Ensuite, ce nouveau rapport au travail ne se caractérise pas non plus par une exigence particulière sur les salaires. Là aussi, les chiffres de l’Insee sont têtus. Décennie après décennie, le pouvoir d’achat augmente toujours moins vite : + 6 % par an dans les années 1960, + 4 % dans les années 1970, + 1,5 % sur les trois décennies 1980-2000, + 0,8 % dans les années 2010… et une baisse l’année dernière. Non, décidément non, les demandes des salariés ne sont pas devenues exagérées, ou alors, là aussi, il faut considérer que celles de leurs aînés étaient délirantes, et pourtant mieux satisfaites. Bien sûr, la situation économique globale a changé, la croissance a ralenti, la productivité est mal en point. Il n’empêche : quand on prend un peu de hauteur, on comprend que la quasi-stagnation du pouvoir d’achat, fut-elle en grande partie justifiée par celle de la productivité, est un phénomène qui dure maintenant depuis une quinzaine d’années. Force est donc de constater que les travailleurs français semblent comme résignés à attendre de moins de moins de leur travail une amélioration substantielle et continue de leur niveau de vie.

Alors, s’il faut travailler plus qu’avant et que le travail ne permet plus de changer de niveau de vie, on saisit mieux les réactions actuelles de beaucoup de salariés. Elles sont de trois ordres. La première est basique : résister au « travailler plus », soit en partant plus tôt à la retraite, soit en en faisant le moins possible (« quiet quitting »). La deuxième se répand comme une traînée de poudre et se sent clairement dans les entretiens d’embauche : relativiser le travail, en privilégiant sa vie personnelle, en choisissant son employeur d’abord pour sa capacité à faciliter la vie quotidienne (garde d’enfants, proximité du lieu de travail, possibilité de télétravailler…).

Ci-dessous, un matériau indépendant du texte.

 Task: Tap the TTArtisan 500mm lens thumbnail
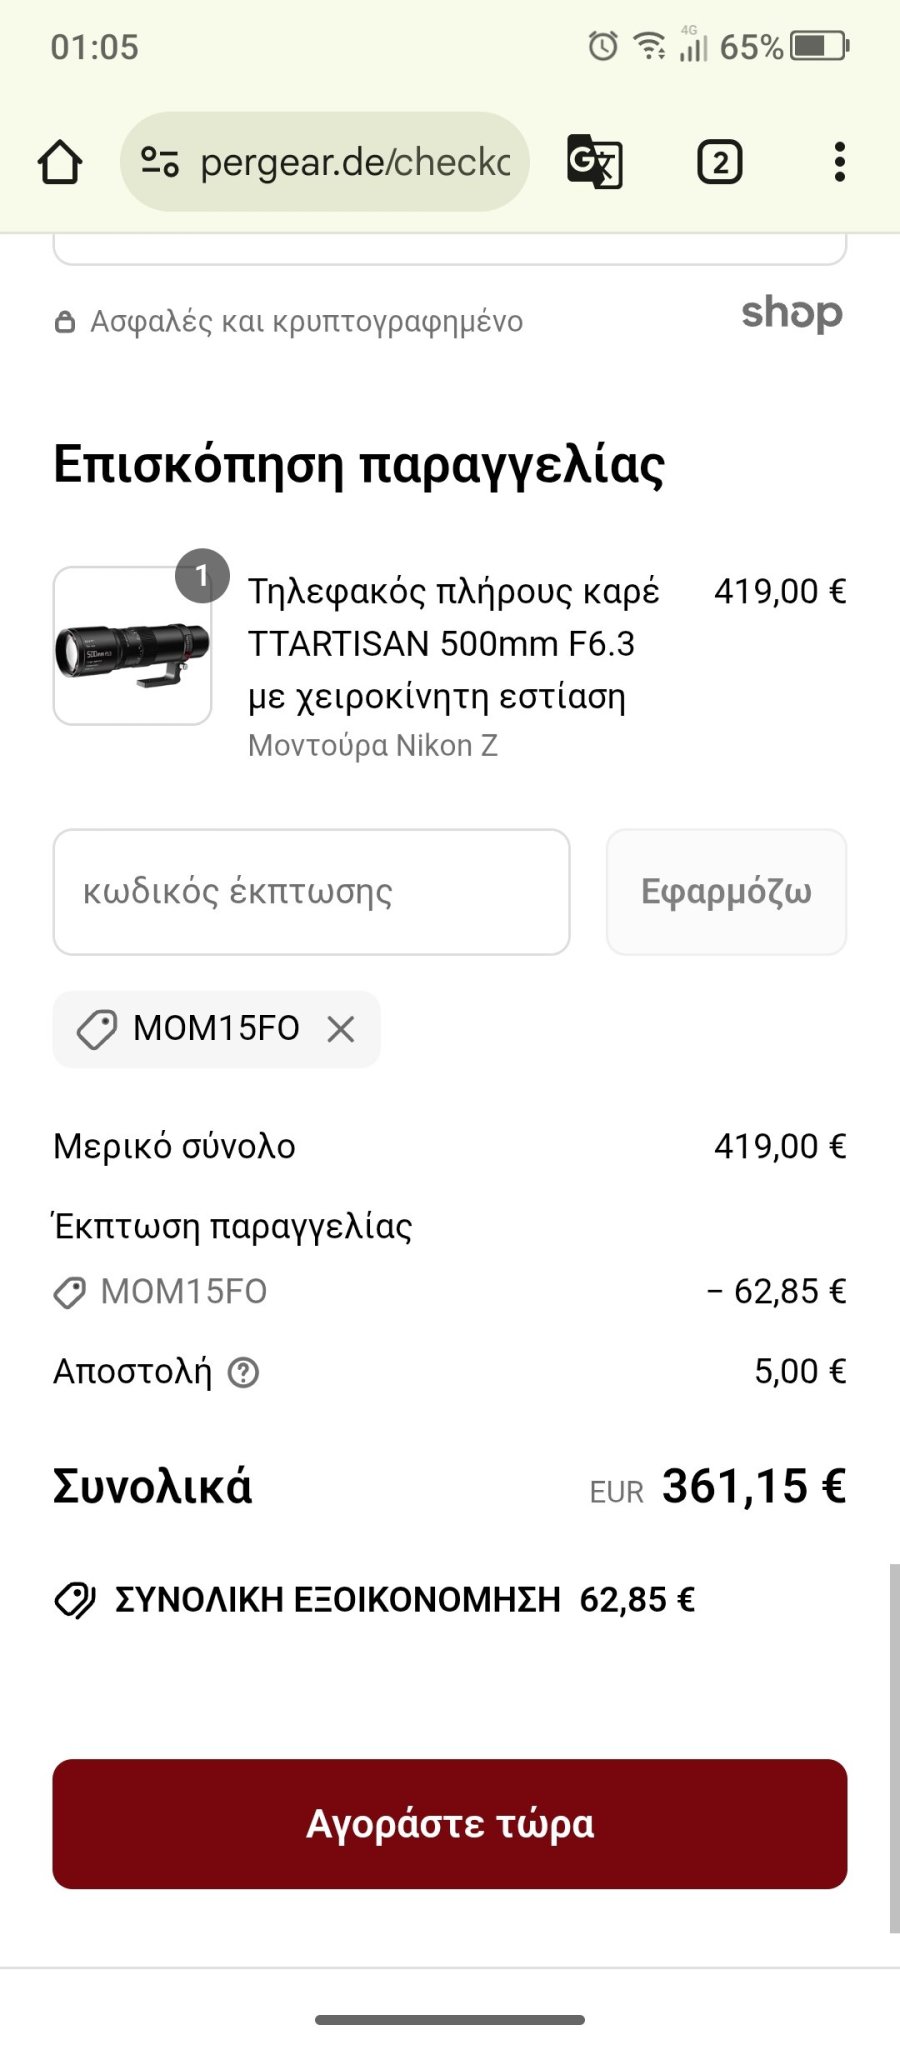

La troisième, enfin, est à la fois contradictoire et complémentaire avec les deux autres : investir le travail d’un sens existentiel, comme la contribution au bien commun ou la lutte contre le réchauffement climatique.

C’est le paradoxe de notre époque : il n’y a pas un, mais plusieurs nouveaux rapports au travail, dans une société qui, depuis deux générations, n’a jamais autant travaillé, et dans laquelle le travail n’a jamais aussi peu permis de mieux vivre année après année.